* **RECORDS FOR THIS EXERCISE**
*** Block opens ***

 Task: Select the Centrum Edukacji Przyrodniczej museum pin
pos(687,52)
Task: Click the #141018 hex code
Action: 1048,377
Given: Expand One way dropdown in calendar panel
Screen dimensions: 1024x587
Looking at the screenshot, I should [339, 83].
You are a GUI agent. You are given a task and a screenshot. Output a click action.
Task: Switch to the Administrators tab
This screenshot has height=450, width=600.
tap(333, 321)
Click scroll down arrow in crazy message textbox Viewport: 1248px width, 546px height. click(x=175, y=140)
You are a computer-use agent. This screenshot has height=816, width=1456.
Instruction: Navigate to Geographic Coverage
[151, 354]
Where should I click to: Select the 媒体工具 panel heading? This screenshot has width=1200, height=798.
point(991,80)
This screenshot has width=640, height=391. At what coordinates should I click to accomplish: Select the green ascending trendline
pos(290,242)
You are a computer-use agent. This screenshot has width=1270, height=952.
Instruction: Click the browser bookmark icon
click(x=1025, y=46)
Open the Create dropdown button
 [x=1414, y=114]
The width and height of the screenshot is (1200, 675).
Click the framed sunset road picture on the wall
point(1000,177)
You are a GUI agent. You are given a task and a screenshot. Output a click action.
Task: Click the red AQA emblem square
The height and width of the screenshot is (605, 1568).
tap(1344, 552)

*** Block closes ***

* **WHAT IS EXPECTED**
What should appear is an exact copy of the lines from the one with "The width and" through the end of the entries above, ends included, and no other text.

* **WRITTEN SOLUTION**
The width and height of the screenshot is (1200, 675).
Click the framed sunset road picture on the wall
point(1000,177)
You are a GUI agent. You are given a task and a screenshot. Output a click action.
Task: Click the red AQA emblem square
The height and width of the screenshot is (605, 1568).
tap(1344, 552)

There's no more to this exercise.